CHALLENGE A =>
In the Green Menorah text, whose vision holds that the Green Menorah symbolizes a covenant among Jewish communities and congregations?

----

GREEN MENORAH COVENANTBy Rabbi Burt Jacobson and Alice Kostin

(Most of this text was drawn from the Green Menorah Covenant of Kehilla Community Synagogue)

As part of the Kehilla Resolution on Acting in the Face of Climate Change, our Board of Trustees held that our synagogue affirms the Green Menorah Covenant of Kehilla Community Synagogue as a guideline for our values and actions as a congregation. The Green Menorah is both a tree of branches and a Tree of Light, as the Torah describes the Temple Menorah (Exodus 25: 31-39). It is the vision of Rabbi Arthur Waskow of The Shalom Center of Philadelphia, Pennsylvania, that the Green Menorah symbolizes a covenant among Jewish communities and congregations to renew the miracle of Chanukah in our own generation. Whether one views the meaning of Chanukah as one day’s oil miraculously meeting eight days’ needs, or a story of human beings facing impossible odds, triumphing and thereby ensuring the survival of the Jewish people, the symbolism is clear. We must do our part to increase the efficiency of our own fuel use and ensure the survival of all people. Rabbi Burt Jacobson and the rest of the Green Menorah Covenant Committee organized to join in this covenant to heal our planet and save our human race from the climate crisis.

There are three aspects of the Green Menorah Covenant:

  • hands-on action by congregations and congregants to reduce our own CO2 and methane emissions;
  •  infusing our celebrations of Jewish festivals, life-cycle events, prayers, and education with eco-consciousness; and
  • advocacy for change in public policy.

Just as the Menorah in the Holy Temple was rooted in the image of a tree, its branches and buds, so we need to renew the sense that our earth calls on us to light the Planetary Menorah by reducing our use of fossil fuels.

The seven branches of the Green Menorah are paths that will lead to reduced oil and other fossil fuel consumption, reduced CO2 and methane emissions and a healthier planet. The seven branches symbolize earthy actions in our own congregations and households. The seven lights in the Green Menorah symbolize seven actions to light up change in public policy beyond our own homes. To save our planet from the ravages of the climate crisis, The Shalom Center urges seven specific directions of personal and policy changes at all governmental levels, corporate and labor-union decisions, and household / congregational actions.

----

CHALLENGE B =>
Output the rows that follow the Green Menorah text as a JSON list of strings, one string per line, skipping blank lines. Leave out the pictures.

----

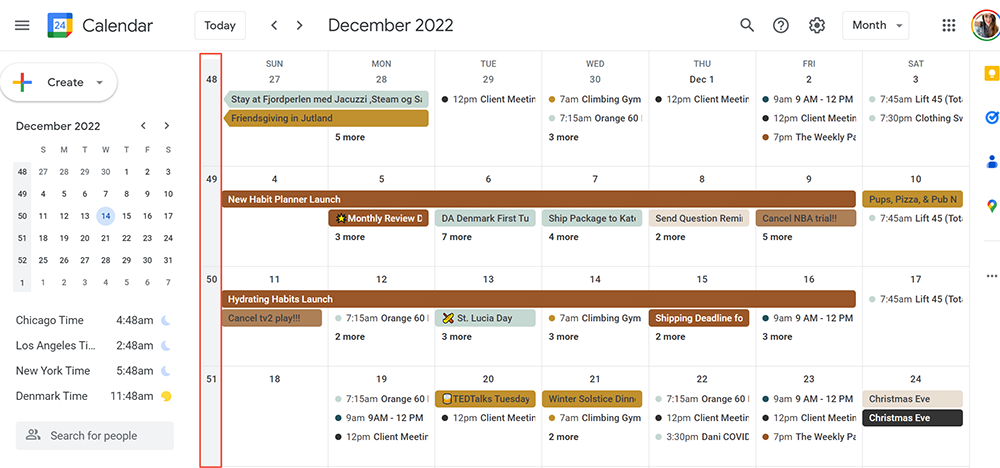Open Google Keep in side panel
The image size is (1000, 468).
(x=991, y=73)
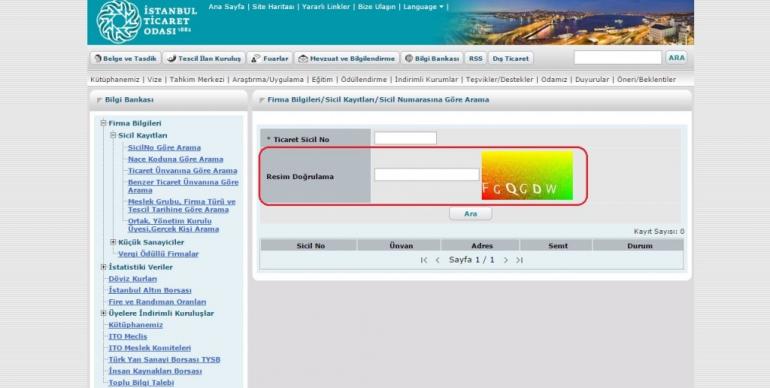Click the captcha verification image
The height and width of the screenshot is (388, 770).
527,175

----

WRITTEN RESPONSE A =>
Rabbi Arthur Waskow of The Shalom Center of Philadelphia, Pennsylvania.

WRITTEN RESPONSE B =>
[
  "Open Google Keep in side panel",
  "The image size is (1000, 468).",
  "(x=991, y=73)",
  "Click the captcha verification image",
  "The height and width of the screenshot is (388, 770).",
  "527,175"
]